AB024. MIST: a weakly supervised deep learning system for multicenter diagnosis of mediastinal tumors
Graphical Abstract
Overview and performance of the MIST system. (A) The overall workflow of the MIST diagnostic system. Slices from chest CT scans are processed by the BiomedCLIP model to extract image features (embeddings). These features are then aggregated by the TransMIL model to predict both malignancy and specific pathological subtypes. (B) The distribution of 10 pathological subtypes across the training set (n=1,173) and the external validation set (n=227). (C) Performance evaluation on the external validation set. The confusion matrix (left) illustrates the performance of binary malignancy classification. The ROC curves (right) show the performance for multiclass subtype classification, with corresponding AUC values for each subtype. (D) A detailed confusion matrix for the 10-class pathological subtype classification on the external validation set. AUC, area under the curve; CT, computed tomography; MIST, Mediastinal tumor Identification with weakly Supervised Training; TransMIL, Transformer based Correlated Multiple Instance Learning; ROC, receiver operating characteristic.
Abstract
Background: Mediastinal tumors represent a distinct group of thoracic diseases, with a rising global incidence and generally poor prognosis. Clinical diagnosis remains challenging due to the complex anatomical structure of the mediastinum and the often ambiguous boundaries between different pathological subtypes. The objective of this study is to develop and validate a high-performance deep learning diagnostic system—Mediastinal tumor Identification with weakly Supervised Training (MIST)—that can accurately and automatically identify mediastinal tumors from chest computed tomography (CT) scans using multicenter data.

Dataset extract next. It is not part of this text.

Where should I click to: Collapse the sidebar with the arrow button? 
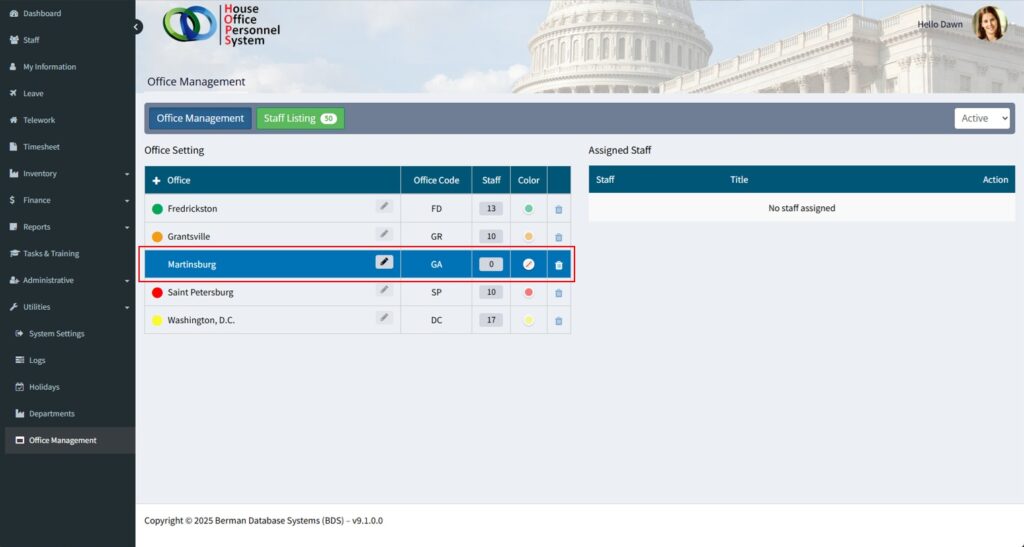tap(137, 27)
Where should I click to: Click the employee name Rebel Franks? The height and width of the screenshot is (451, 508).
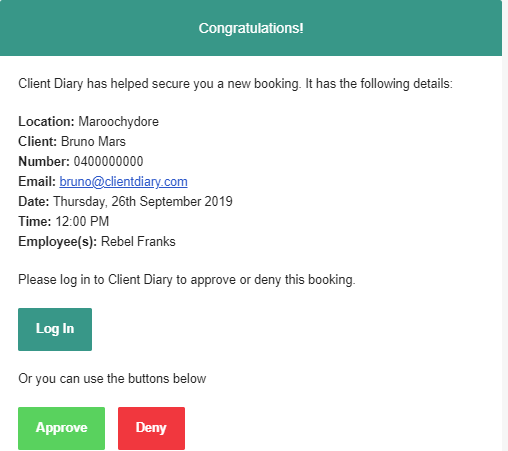[x=138, y=242]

Methods: The MIST system was trained using a dataset comprising 1,173 cases of mediastinal tumors with ten pathological subtypes, collected from a high-volume medical center in China. The system processes chest CT scans as input. It first applies a pretrained segmentation model to roughly localize tumor regions within the mediastinum. Then, imaging features are extracted using BiomedCLIP, a multimodal biomedical foundation model. These features are subsequently aggregated by the Transformer based Correlated Multiple Instance Learning (TransMIL) approach to assess tumor malignancy and predict specific pathological subtypes (Figure 1A). MIST’s generalizability was evaluated using an external validation cohort of 227 cases from five independent medical centers (Figure 1B).
Results: MIST demonstrated strong performance in 5-fold cross-validation on the training set, achieving an average area under the curve (AUC) of 0.741±0.045 for malignancy classification and a macro-average AUC of 0.760±0.004 for multiclass subtype classification. In the external validation cohort, MIST maintained comparable performance, with an AUC of 0.818 [95% confidence interval (CI): 0.744, 0.883] for malignancy detection and a macro-average AUC of 0.763 (95% CI: 0.715, 0.807) for subtype classification (Figure 1C). The detailed classification performance is shown in the confusion matrix (Figure 1D). The system achieved a top-1 accuracy of 0.194 (95% CI: 0.145, 0.247) and a top-3 accuracy of 0.480 (95% CI: 0.419, 0.542).
Conclusions: MIST enables accurate identification of both the malignancy and pathological subtypes of mediastinal tumors, with robust generalization across external multicenter datasets. This weakly supervised, foundation model-based approach holds promise for improving diagnostic accuracy and efficiency in clinical settings.